Oh, tunggu saja ada cowok yang melecehkan kamu, doaku begitu jahat dalam hati. Aku sebal, lemah lembut untuk orang yang tidak tahu bagaimana cara menyapa. Mimpi.

"Yoga, karena kamu sudah kurang ajar pada wanita, kamu harus meminta maaf dan menyalin lafadz istighfar sebanyak 2000 kali dan kamu... Nawaila, Yoga akan memukulmu seperti kamu sudah memukulinya."

Aku mengerjapkan mata, tapi kupikir ini masuk akal. Jadi aku hanya mengangguk. Yoga yang semula mendesah frustasi langsung tersenyum bahagia.

"Kak, saya mau membalasnya di depan semua orang agar seluruh santri di sini paham bagaimana bersikap di depan saya. Anak bupati."

Sombong sekali. Yang disombongin jabatan bapaknya pula! Inget tuh, jabatan bakal dimintain pertanggungjawaban ama DPRD dan Allah. Heran, orang di jaman modern kayak gini selalu silau dengan materi, mulai jabatan hingga harta.

"Aku setuju tapi, setelah kamu memukulku, kamu juga menjelaskan kalau kamu sudah kurang ajar." Aku bersikap santai dan bersedia untuk kompromi dengannya. "Gimana? Seorang anak bupati kurang ajar, hahaha, nggak malu tuh ayahmu? Didik anak aja nggak bisa, apalagi ngebina masyarakat?" aku mulai cari ulah lagi.

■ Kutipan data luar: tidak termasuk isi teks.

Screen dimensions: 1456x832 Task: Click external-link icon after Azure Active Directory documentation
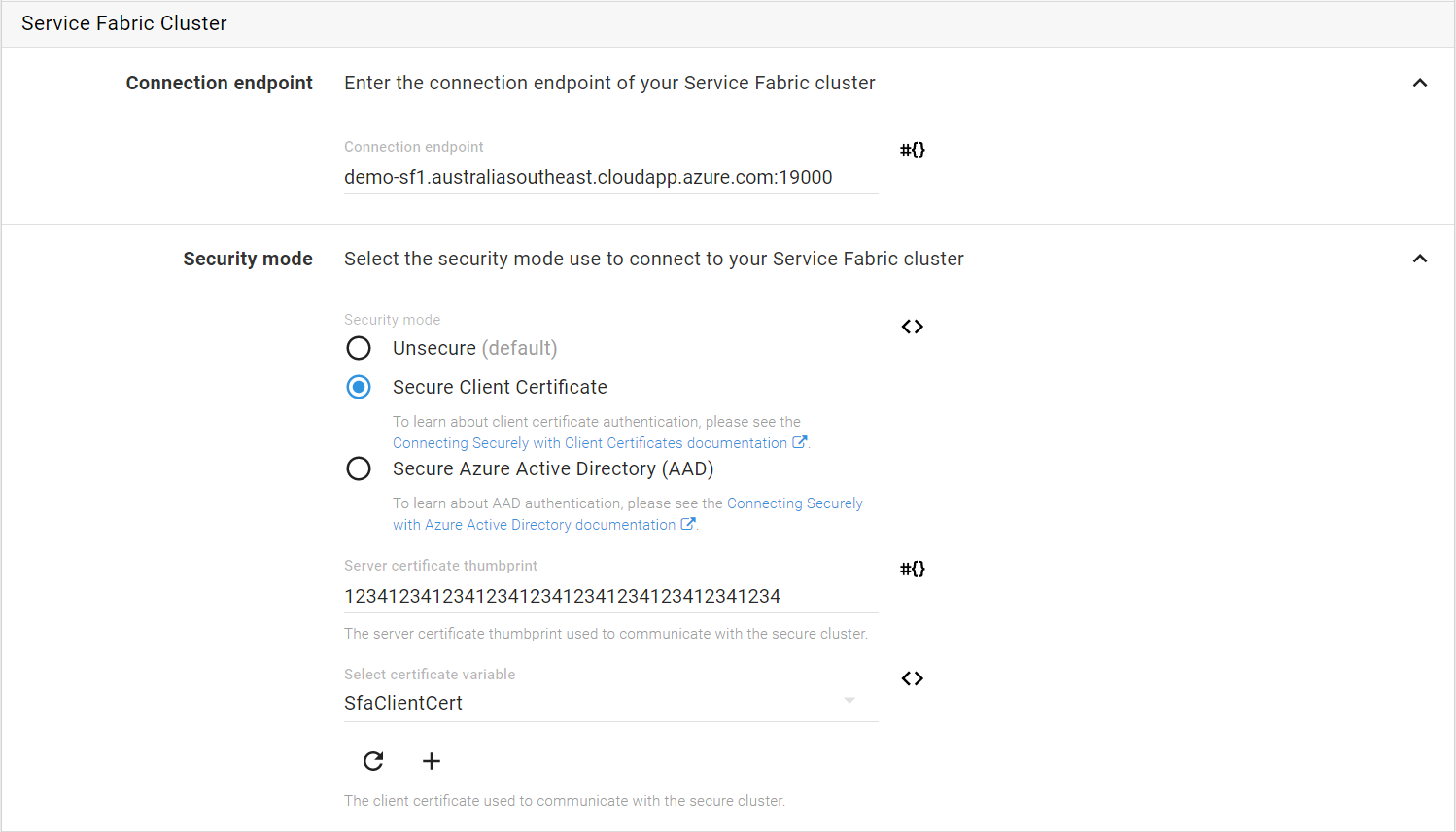coord(687,524)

Wajah Yoga memerah dan menatap penuh dendam. Dalam hati aku tertawa-tawa puas, tapi mimik yang kutampilkan sangat meyakinkan. Senyumku anggun ditunjang tatapan mata yang optimis.

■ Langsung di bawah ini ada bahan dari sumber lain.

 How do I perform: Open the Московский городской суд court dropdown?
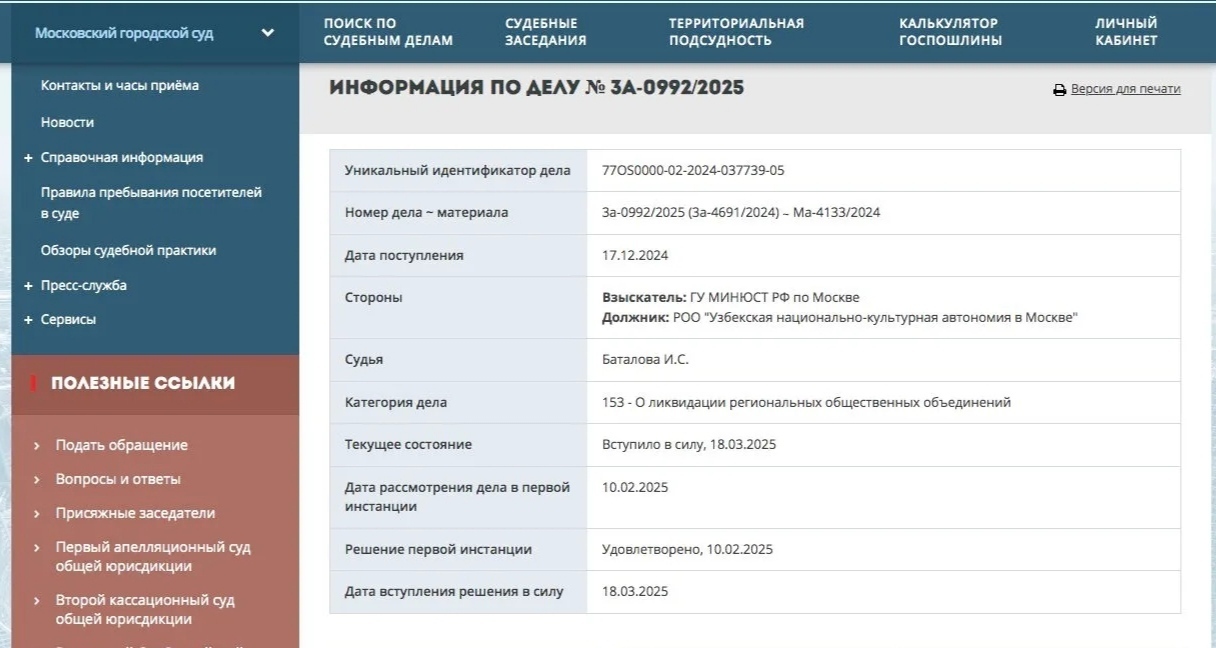click(267, 33)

"Baik. Tapi, kamu membebaskan bagian mana yang kupukul."

Kurang ajar. Aku mulai memprediksi pikiran mesumnya. Yoga tersenyum miring. Benar-benar ya anak satu ini, aku akan membuatnya menyesal sudah hidup sebagai manusia. Lebih baik dia disihir jadi kecoa. Perilakunya nggak jauh-jauh dari si Kintan.

"Nggak." Sahutku garang. Aku tidak akan memberinya tawar menawar, sori, ini bukan pasar.

Pembina Pramuka kami menengahi kemudian menggiring aku dan Yoga menuju lapangan. Di sana, beberapa temanku masih mengerjakan tugas langsung berhenti dan berkumpul. Kak Ivana menjelaskan bahwa Yoga akan memukulku karena aku sudah memukulinya. Ini sebagai pelajaran yang berharga untuk menyelesaikan masalah dengan cara lemah lembut dan taat aturan.

"Hei, meski aku tidak bebas memukulmu, seenggaknya aku punya rotan ini untuk memukulmu." Yoga memamerkan rotan berdiameter 5 inchi. Napas yang semula memasuki paru-paru dengan tenang mulai megap-megap.

"Kamu tadi sudah menyikutku, menendang dua kali, jadi... 3 kali pukulan akan seimbang."

"Itu nggak ada dalam kesepakatan!" aku berbisik, udara di sekeliling Yoga terasa kering. Kulihat cowok itu meragu sejenak.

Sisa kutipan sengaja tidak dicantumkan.